#### GIVEN ENTRIES
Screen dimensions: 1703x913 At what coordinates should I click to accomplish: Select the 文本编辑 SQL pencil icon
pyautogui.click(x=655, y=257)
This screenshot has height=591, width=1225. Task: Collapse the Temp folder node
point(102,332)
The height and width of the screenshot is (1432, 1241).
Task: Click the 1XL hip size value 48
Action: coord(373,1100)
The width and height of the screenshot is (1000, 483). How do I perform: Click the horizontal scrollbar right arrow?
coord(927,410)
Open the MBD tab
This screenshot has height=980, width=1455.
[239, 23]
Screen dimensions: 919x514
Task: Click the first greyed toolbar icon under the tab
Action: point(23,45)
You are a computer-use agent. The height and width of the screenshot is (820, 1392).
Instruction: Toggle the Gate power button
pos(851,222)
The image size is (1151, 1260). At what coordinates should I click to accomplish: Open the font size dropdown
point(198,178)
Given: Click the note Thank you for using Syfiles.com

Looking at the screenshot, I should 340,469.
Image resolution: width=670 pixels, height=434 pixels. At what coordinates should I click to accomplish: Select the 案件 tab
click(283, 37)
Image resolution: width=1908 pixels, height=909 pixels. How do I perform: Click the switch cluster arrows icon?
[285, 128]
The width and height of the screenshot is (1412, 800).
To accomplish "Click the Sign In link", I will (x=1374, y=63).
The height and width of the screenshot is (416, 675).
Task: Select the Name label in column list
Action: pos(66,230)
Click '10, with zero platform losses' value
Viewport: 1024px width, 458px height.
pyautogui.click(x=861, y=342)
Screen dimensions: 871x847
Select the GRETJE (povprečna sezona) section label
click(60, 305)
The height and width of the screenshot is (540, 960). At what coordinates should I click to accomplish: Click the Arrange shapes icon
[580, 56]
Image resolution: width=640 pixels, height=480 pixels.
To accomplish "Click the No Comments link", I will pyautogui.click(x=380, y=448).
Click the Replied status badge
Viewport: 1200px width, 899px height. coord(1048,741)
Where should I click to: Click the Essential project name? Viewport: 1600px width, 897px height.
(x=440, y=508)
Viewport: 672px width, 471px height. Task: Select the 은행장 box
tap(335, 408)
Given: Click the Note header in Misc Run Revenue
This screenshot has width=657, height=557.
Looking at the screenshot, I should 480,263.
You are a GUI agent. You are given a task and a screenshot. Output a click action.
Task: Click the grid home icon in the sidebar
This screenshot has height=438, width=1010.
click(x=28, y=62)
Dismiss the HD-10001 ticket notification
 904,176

#### WHAT THIS TASK INVOLVES
All of the data shown above must be copied exactly.

#### RESPONSE AREA
Screen dimensions: 1703x913 At what coordinates should I click to accomplish: Select the 文本编辑 SQL pencil icon
pyautogui.click(x=655, y=257)
This screenshot has height=591, width=1225. Task: Collapse the Temp folder node
point(102,332)
The height and width of the screenshot is (1432, 1241).
Task: Click the 1XL hip size value 48
Action: coord(373,1100)
The width and height of the screenshot is (1000, 483). How do I perform: Click the horizontal scrollbar right arrow?
coord(927,410)
Open the MBD tab
This screenshot has height=980, width=1455.
[239, 23]
Screen dimensions: 919x514
Task: Click the first greyed toolbar icon under the tab
Action: point(23,45)
You are a computer-use agent. The height and width of the screenshot is (820, 1392).
Instruction: Toggle the Gate power button
pos(851,222)
The image size is (1151, 1260). At what coordinates should I click to accomplish: Open the font size dropdown
point(198,178)
Given: Click the note Thank you for using Syfiles.com

Looking at the screenshot, I should 340,469.
Image resolution: width=670 pixels, height=434 pixels. At what coordinates should I click to accomplish: Select the 案件 tab
click(283, 37)
Image resolution: width=1908 pixels, height=909 pixels. How do I perform: Click the switch cluster arrows icon?
[285, 128]
The width and height of the screenshot is (1412, 800).
To accomplish "Click the Sign In link", I will (x=1374, y=63).
The height and width of the screenshot is (416, 675).
Task: Select the Name label in column list
Action: pos(66,230)
Click '10, with zero platform losses' value
Viewport: 1024px width, 458px height.
pyautogui.click(x=861, y=342)
Screen dimensions: 871x847
Select the GRETJE (povprečna sezona) section label
click(60, 305)
The height and width of the screenshot is (540, 960). At what coordinates should I click to accomplish: Click the Arrange shapes icon
[580, 56]
Image resolution: width=640 pixels, height=480 pixels.
To accomplish "Click the No Comments link", I will pyautogui.click(x=380, y=448).
Click the Replied status badge
Viewport: 1200px width, 899px height. coord(1048,741)
Where should I click to: Click the Essential project name? Viewport: 1600px width, 897px height.
(x=440, y=508)
Viewport: 672px width, 471px height. Task: Select the 은행장 box
tap(335, 408)
Given: Click the Note header in Misc Run Revenue
This screenshot has width=657, height=557.
Looking at the screenshot, I should 480,263.
You are a GUI agent. You are given a task and a screenshot. Output a click action.
Task: Click the grid home icon in the sidebar
This screenshot has height=438, width=1010.
click(x=28, y=62)
Dismiss the HD-10001 ticket notification
 904,176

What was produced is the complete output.